Further, one of the biggest mistakes I made as a naive youth was skipping out on moisturiser because I had oily skin. I cannot express how bad an idea this was. Newsflash: Oily skin still needs moisture. If you don’t adequately nourish your skin, it will overproduce oil and exacerbate your acne. Not so fun fact: Dehydrated skin tends to produce more pore-clogging oil to overcompensate for the dryness. Instead of skipping out on moisturiser altogether, just use a lightweight moisturiser instead!
Hydration is important, but so are all the other factors you need to consider when it comes to skincare. This includes your diet, exercise, health, and skincare routine. If you think you have all bases covered and you’re still struggling, it may be time to seek professional help.
Go see a dermatologist
If you’re struggling to pinpoint the cause behind your acne, you should probably see a dermatologist. Self-diagnosing and treating is a slippery slope to frustration and exhaustion.
I mentioned that my body has ingested very many rounds of assorted acne medications. I guess it’s probably worth mentioning that all of them were dermatologist-prescribed. Now, I am in no way endorsing isotretinoin or antibiotics or any other treatment as a cure-all for acne—while these treatments worked wonders in clearing my skin completely, a treatment that works for me may not work for you.
Further, all medications come with risks and side effects, and it is so important to speak to a licensed dermatologist to discuss your options. While I was on medication, I was going for regular health checkups to monitor any changes, and you should too.
Plus, though my skin was virtually perfect while I was actively on medication (those were the days), it wasn’t a permanent cure by any means.

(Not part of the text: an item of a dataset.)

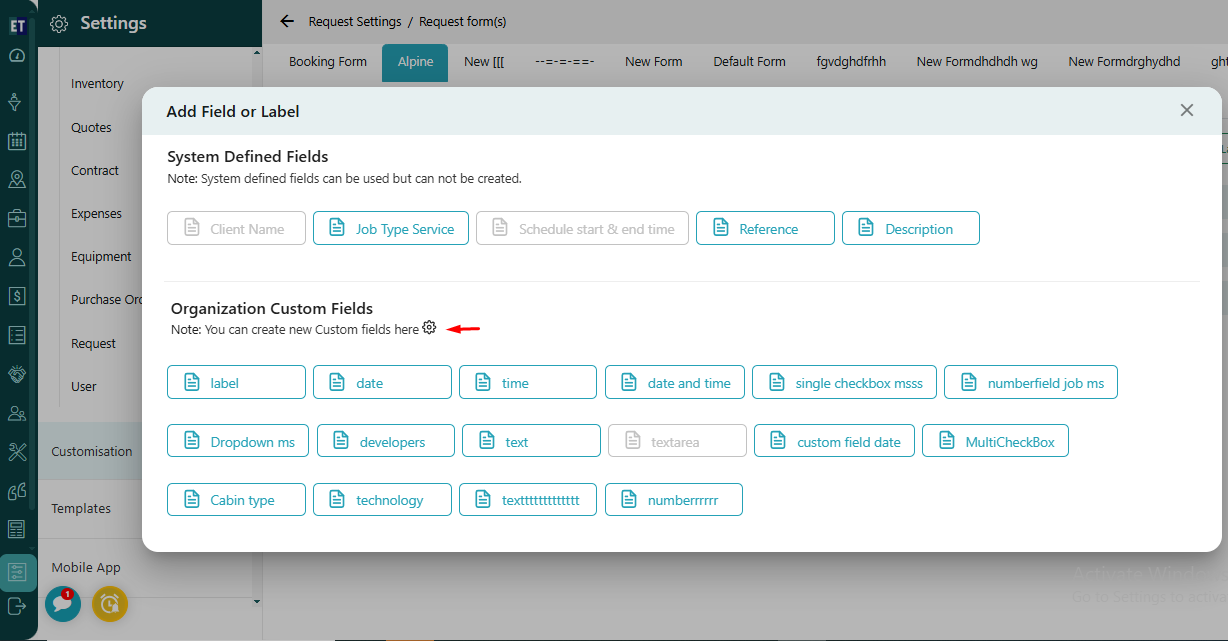Viewport: 1228px width, 641px height.
Task: Close the Add Field or Label dialog
Action: point(1186,110)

Like I said, after going off the medication, my skin did start breaking out again, though the types of breakouts were a marked improvement from before.
Finally, it’s important to note that treatment can be really pricey. However, if you’re in a position where you can afford it, I’d say that it’s definitely worth taking a trip to the doctors.
Consult an esthetician
Facials are another great option for managing acne—if you can get yourself to an esthetician, getting your whole face extracted is one way to keep your face clear. Your esthetician will also be able to give you tailored advice on treating your skin as an individual.
That’s all the actual advice I have for today. Thank you for reading this far—I hope my experience helped you in some way. On that note, if there’s anything I’d want you to take from this, it would probably be to stop stressing so much about the way your skin looks. It’s understandable to feel self-conscious about your skin when you don’t feel confident in it. However, take it from me—the chances are that you’re the only one who actively notices your scarring and your spots.
I’d also just like to make it clear that that “perfect skin” is a ridiculous beauty standard to hold yourself to, and I have never seen it outside of social media and adverts. Also, acne and scarring are totally normal and having either doesn’t mean that your skin is inherently “unhealthy” nor does it mean that you’re ugly in any way. Brace for cheese—the road to self-acceptance is long and it sucks, but you’ll get there eventually.